Gretchen McCulloch (/məˈkʌlək/) is a Canadian linguist. On her blog, as well as her podcast Lingthusiasm (which she cohosts with Lauren Gawne) she offers linguistic analysis of online communication such as internet memes, emoji and instant messaging. She writes regularly for Wired and previously did so for The Toast. In 2019, she published a book on internet linguistics, Because Internet: Understanding the New Rules of Language.

==Education==

McCulloch obtained a master's degree in linguistics at McGill University.

==Work==

McCulloch's writing online focuses on internet linguistics. Her blog, which is titled "All Things Linguistic," posts or reposts content most weekdays. In it, she regularly discusses trends in use of English words, phrases and emoji in online communications as well as offering analysis of language form used in internet communications. She was a resident writer on linguistics at feminist website The Toast, where in 2014 she wrote an article analyzing the grammar of the doge meme. This article received coverage on BBC Radio 4, where McCulloch was interviewed on the subject by Evan Davis.

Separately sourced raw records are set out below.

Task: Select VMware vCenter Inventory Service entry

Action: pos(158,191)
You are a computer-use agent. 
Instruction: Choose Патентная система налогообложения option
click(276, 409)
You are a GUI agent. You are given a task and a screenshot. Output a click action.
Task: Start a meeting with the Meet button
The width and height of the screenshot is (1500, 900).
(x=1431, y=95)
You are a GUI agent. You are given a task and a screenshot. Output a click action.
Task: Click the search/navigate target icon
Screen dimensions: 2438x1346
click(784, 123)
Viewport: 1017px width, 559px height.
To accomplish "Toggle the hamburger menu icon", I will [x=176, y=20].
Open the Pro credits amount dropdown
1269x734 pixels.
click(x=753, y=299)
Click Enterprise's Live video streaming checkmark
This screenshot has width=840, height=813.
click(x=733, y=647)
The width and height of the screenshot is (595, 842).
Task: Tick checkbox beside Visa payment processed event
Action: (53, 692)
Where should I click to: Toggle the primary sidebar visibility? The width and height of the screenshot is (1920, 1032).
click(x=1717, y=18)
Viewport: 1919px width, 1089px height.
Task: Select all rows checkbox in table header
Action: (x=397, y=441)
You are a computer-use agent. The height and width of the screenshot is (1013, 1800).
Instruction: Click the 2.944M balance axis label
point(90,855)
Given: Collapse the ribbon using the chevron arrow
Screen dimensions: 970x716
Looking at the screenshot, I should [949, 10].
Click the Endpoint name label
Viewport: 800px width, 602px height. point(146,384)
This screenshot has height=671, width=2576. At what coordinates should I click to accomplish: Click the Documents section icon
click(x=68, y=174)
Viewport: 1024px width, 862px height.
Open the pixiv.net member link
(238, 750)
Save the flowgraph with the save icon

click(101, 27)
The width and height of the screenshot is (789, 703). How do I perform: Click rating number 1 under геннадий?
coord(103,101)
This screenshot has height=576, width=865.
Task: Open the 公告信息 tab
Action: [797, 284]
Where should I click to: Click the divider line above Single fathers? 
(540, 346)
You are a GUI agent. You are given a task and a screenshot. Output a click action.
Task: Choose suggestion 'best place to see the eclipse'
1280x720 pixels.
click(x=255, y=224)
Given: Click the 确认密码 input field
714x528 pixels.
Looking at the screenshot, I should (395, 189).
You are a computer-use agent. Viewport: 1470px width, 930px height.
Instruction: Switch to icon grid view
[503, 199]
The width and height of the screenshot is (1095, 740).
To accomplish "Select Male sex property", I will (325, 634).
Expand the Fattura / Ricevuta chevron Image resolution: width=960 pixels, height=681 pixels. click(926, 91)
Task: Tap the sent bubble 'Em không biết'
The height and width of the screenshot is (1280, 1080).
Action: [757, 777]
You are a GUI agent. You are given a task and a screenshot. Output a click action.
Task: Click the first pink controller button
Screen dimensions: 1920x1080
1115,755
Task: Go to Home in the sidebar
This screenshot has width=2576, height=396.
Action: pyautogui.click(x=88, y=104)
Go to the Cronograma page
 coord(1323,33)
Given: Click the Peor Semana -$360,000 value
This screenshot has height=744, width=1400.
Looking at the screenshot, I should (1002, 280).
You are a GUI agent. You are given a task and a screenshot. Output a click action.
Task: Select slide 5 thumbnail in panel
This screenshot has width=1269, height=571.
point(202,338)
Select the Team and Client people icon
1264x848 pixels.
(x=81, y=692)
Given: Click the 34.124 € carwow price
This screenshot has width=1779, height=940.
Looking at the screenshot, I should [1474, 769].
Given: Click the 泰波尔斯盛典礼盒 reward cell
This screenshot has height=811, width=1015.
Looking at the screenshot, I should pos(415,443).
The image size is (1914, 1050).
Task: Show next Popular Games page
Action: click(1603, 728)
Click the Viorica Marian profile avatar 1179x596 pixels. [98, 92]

In 2019, McCulloch's first book, Because Internet: Understanding the New Rules of Language, was published by Riverhead Books. The book explores the history of online communication in English and the linguistic trends that have emerged within it over the years, as well as the effect such communication might have on the English language as a whole.

The book received critical acclaim from The New York Times and soon after the publication appeared on The New York Times Best Seller list. It also received positive reviews on National Public Radio and The Washington Post.

She has worked with YouTube presenters: she collaborated with Tom Scott on the "Language Files" videos on his channel, and was one of the producers on the linguistics series for Crash Course.

In 2021, McCulloch received the Linguistics, Language and the Public Award from the Linguistics Society of America.

==In popular culture==

McCulloch was featured in the xkcd webcomic on 4 November 2020, commenting on the etymology, going back to Indo-European roots, for words meaning .

On November 16, 2020, McCulloch wrote out the lyrics on Twitter to a parody of the song Jolene called "Vaccine", in response to news that Dolly Parton had contributed 1 million dollars toward the development of one of the most promising COVID-19 vaccines. The song was recorded by Ryan Cordell, an English professor at Northeastern University.